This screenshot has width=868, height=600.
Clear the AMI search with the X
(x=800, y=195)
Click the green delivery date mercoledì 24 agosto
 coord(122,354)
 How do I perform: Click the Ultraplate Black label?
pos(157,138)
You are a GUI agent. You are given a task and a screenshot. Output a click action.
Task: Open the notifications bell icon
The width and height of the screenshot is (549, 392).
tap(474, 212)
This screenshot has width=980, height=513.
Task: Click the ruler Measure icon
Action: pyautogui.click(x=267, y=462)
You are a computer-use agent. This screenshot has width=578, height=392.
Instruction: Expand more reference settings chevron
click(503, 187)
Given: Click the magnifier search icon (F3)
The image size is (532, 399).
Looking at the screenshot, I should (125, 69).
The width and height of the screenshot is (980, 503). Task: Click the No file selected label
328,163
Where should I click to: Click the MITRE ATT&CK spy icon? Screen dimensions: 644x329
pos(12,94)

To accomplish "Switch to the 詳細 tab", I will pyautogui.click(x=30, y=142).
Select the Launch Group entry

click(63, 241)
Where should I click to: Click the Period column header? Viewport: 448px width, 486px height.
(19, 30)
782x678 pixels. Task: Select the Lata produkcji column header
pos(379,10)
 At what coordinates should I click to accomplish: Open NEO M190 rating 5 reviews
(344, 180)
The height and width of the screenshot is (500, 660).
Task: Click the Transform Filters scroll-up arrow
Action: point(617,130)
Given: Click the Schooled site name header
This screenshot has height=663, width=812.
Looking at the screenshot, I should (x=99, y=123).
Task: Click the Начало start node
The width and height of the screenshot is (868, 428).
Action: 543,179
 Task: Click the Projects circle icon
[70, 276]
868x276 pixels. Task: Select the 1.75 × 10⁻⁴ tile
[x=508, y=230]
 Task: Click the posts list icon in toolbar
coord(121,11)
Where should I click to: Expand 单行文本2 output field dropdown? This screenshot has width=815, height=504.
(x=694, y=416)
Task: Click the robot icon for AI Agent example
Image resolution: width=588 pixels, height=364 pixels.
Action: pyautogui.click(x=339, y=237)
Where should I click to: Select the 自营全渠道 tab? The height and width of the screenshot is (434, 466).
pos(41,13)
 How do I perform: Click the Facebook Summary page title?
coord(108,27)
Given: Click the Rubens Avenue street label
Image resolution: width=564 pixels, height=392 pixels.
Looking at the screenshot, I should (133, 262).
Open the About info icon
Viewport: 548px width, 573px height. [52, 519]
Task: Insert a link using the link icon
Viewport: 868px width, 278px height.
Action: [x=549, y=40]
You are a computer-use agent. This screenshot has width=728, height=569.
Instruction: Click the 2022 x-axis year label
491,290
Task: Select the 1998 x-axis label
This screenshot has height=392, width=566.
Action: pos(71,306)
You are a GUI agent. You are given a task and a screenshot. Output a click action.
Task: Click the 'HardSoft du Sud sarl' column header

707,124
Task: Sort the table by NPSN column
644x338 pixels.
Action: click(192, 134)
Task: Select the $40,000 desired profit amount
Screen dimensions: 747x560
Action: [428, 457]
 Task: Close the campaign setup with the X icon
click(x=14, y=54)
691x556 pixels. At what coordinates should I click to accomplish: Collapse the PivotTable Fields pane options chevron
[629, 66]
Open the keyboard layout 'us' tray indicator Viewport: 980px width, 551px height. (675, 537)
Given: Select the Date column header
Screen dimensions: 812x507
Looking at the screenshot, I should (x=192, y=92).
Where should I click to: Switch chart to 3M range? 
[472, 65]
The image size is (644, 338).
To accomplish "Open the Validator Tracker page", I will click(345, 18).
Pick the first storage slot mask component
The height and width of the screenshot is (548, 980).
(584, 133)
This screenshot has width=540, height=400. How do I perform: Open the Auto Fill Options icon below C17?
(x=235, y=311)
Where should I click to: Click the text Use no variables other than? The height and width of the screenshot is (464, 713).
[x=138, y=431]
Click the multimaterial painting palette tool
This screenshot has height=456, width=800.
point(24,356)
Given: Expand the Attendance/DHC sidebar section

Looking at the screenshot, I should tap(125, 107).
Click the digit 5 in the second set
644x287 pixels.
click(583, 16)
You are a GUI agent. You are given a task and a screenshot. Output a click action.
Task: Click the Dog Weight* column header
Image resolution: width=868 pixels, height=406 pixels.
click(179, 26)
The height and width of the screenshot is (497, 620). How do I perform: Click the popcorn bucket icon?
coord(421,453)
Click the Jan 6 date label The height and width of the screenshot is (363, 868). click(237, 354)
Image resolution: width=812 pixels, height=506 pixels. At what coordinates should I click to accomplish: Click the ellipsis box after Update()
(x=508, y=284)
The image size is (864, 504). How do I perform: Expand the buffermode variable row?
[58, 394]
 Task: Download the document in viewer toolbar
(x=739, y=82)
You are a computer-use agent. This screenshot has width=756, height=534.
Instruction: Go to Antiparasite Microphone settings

• • • • •

## Task to complete
Would you please output every record again, exactly?

## Response area
This screenshot has width=868, height=600.
Clear the AMI search with the X
(x=800, y=195)
Click the green delivery date mercoledì 24 agosto
 coord(122,354)
 How do I perform: Click the Ultraplate Black label?
pos(157,138)
You are a GUI agent. You are given a task and a screenshot. Output a click action.
Task: Open the notifications bell icon
The width and height of the screenshot is (549, 392).
tap(474, 212)
This screenshot has width=980, height=513.
Task: Click the ruler Measure icon
Action: pyautogui.click(x=267, y=462)
You are a computer-use agent. This screenshot has width=578, height=392.
Instruction: Expand more reference settings chevron
click(503, 187)
Given: Click the magnifier search icon (F3)
The image size is (532, 399).
Looking at the screenshot, I should (125, 69).
The width and height of the screenshot is (980, 503). Task: Click the No file selected label
328,163
Where should I click to: Click the MITRE ATT&CK spy icon? Screen dimensions: 644x329
pos(12,94)

To accomplish "Switch to the 詳細 tab", I will pyautogui.click(x=30, y=142).
Select the Launch Group entry

click(63, 241)
Where should I click to: Click the Period column header? Viewport: 448px width, 486px height.
(19, 30)
782x678 pixels. Task: Select the Lata produkcji column header
pos(379,10)
 At what coordinates should I click to accomplish: Open NEO M190 rating 5 reviews
(344, 180)
The height and width of the screenshot is (500, 660).
Task: Click the Transform Filters scroll-up arrow
Action: point(617,130)
Given: Click the Schooled site name header
This screenshot has height=663, width=812.
Looking at the screenshot, I should (x=99, y=123).
Task: Click the Начало start node
The width and height of the screenshot is (868, 428).
Action: 543,179
 Task: Click the Projects circle icon
[70, 276]
868x276 pixels. Task: Select the 1.75 × 10⁻⁴ tile
[x=508, y=230]
 Task: Click the posts list icon in toolbar
coord(121,11)
Where should I click to: Expand 单行文本2 output field dropdown? This screenshot has width=815, height=504.
(x=694, y=416)
Task: Click the robot icon for AI Agent example
Image resolution: width=588 pixels, height=364 pixels.
Action: pyautogui.click(x=339, y=237)
Where should I click to: Select the 自营全渠道 tab? The height and width of the screenshot is (434, 466).
pos(41,13)
 How do I perform: Click the Facebook Summary page title?
coord(108,27)
Given: Click the Rubens Avenue street label
Image resolution: width=564 pixels, height=392 pixels.
Looking at the screenshot, I should (133, 262).
Open the About info icon
Viewport: 548px width, 573px height. [52, 519]
Task: Insert a link using the link icon
Viewport: 868px width, 278px height.
Action: [x=549, y=40]
You are a computer-use agent. This screenshot has width=728, height=569.
Instruction: Click the 2022 x-axis year label
491,290
Task: Select the 1998 x-axis label
This screenshot has height=392, width=566.
Action: pos(71,306)
You are a GUI agent. You are given a task and a screenshot. Output a click action.
Task: Click the 'HardSoft du Sud sarl' column header

707,124
Task: Sort the table by NPSN column
644x338 pixels.
Action: click(192, 134)
Task: Select the $40,000 desired profit amount
Screen dimensions: 747x560
Action: [428, 457]
 Task: Close the campaign setup with the X icon
click(x=14, y=54)
691x556 pixels. At what coordinates should I click to accomplish: Collapse the PivotTable Fields pane options chevron
[629, 66]
Open the keyboard layout 'us' tray indicator Viewport: 980px width, 551px height. (675, 537)
Given: Select the Date column header
Screen dimensions: 812x507
Looking at the screenshot, I should (x=192, y=92).
Where should I click to: Switch chart to 3M range? 
[472, 65]
The image size is (644, 338).
To accomplish "Open the Validator Tracker page", I will click(345, 18).
Pick the first storage slot mask component
The height and width of the screenshot is (548, 980).
(584, 133)
This screenshot has width=540, height=400. How do I perform: Open the Auto Fill Options icon below C17?
(x=235, y=311)
Where should I click to: Click the text Use no variables other than? The height and width of the screenshot is (464, 713).
[x=138, y=431]
Click the multimaterial painting palette tool
This screenshot has height=456, width=800.
point(24,356)
Given: Expand the Attendance/DHC sidebar section

Looking at the screenshot, I should tap(125, 107).
Click the digit 5 in the second set
644x287 pixels.
click(583, 16)
You are a GUI agent. You are given a task and a screenshot. Output a click action.
Task: Click the Dog Weight* column header
Image resolution: width=868 pixels, height=406 pixels.
click(179, 26)
The height and width of the screenshot is (497, 620). How do I perform: Click the popcorn bucket icon?
coord(421,453)
Click the Jan 6 date label The height and width of the screenshot is (363, 868). click(237, 354)
Image resolution: width=812 pixels, height=506 pixels. At what coordinates should I click to accomplish: Click the ellipsis box after Update()
(x=508, y=284)
The image size is (864, 504). How do I perform: Expand the buffermode variable row?
[58, 394]
 Task: Download the document in viewer toolbar
(x=739, y=82)
You are a computer-use agent. This screenshot has width=756, height=534.
Instruction: Go to Antiparasite Microphone settings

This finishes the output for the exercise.